Segment Open

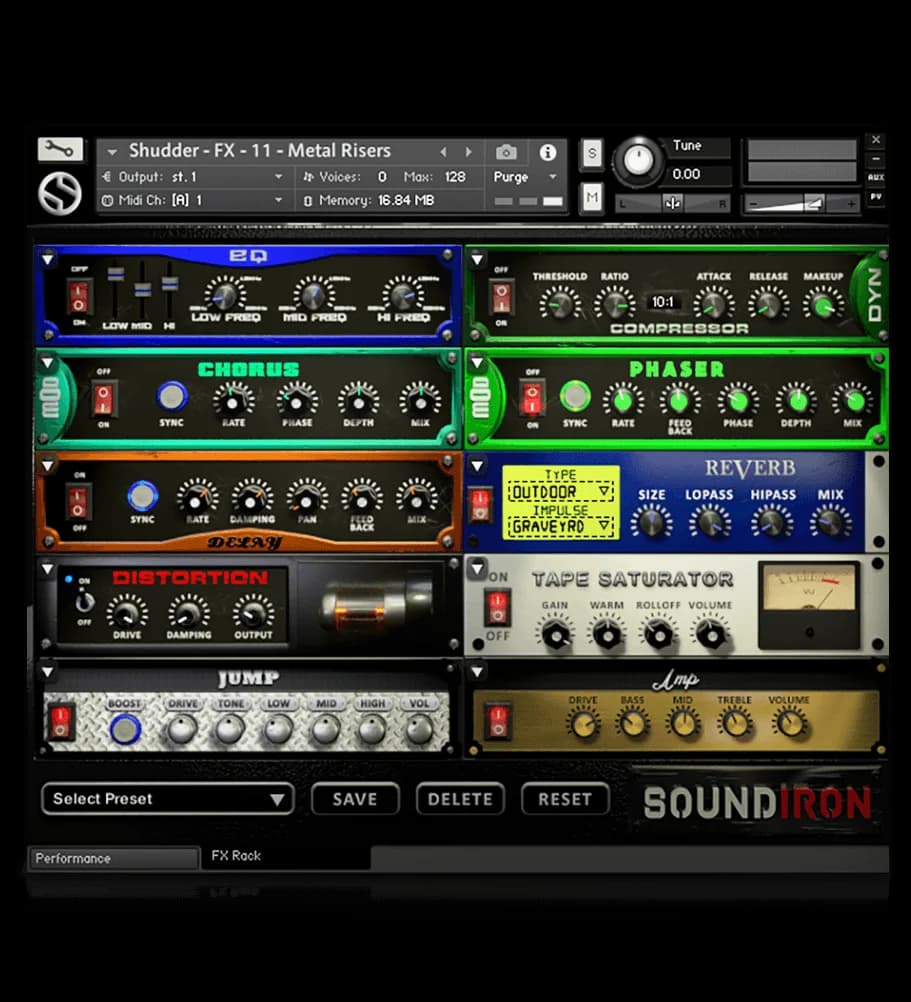
Task: Click the Jump amp Boost button
Action: [125, 729]
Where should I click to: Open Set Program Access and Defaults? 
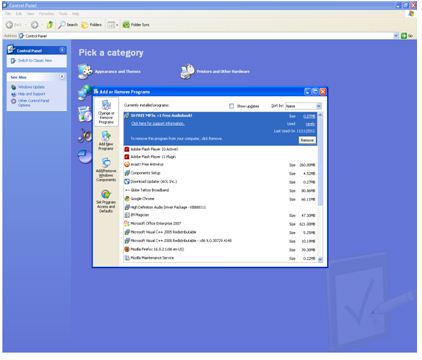106,201
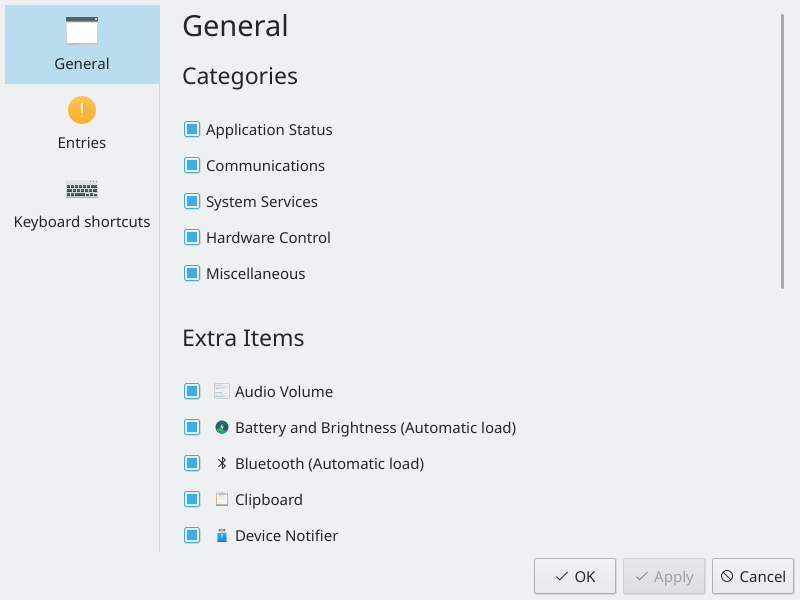
Task: Click the Battery and Brightness icon
Action: coord(221,427)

Segment Closed

Your goal. Reproduce exactly the line containing "Where should I" and every line after it in the material above, up to and including the last. Exclude all pictures.

Exercise result.
Where should I click to: Open Set Program Access and Defaults? 
106,201
Task: Click the Battery and Brightness icon
Action: coord(221,427)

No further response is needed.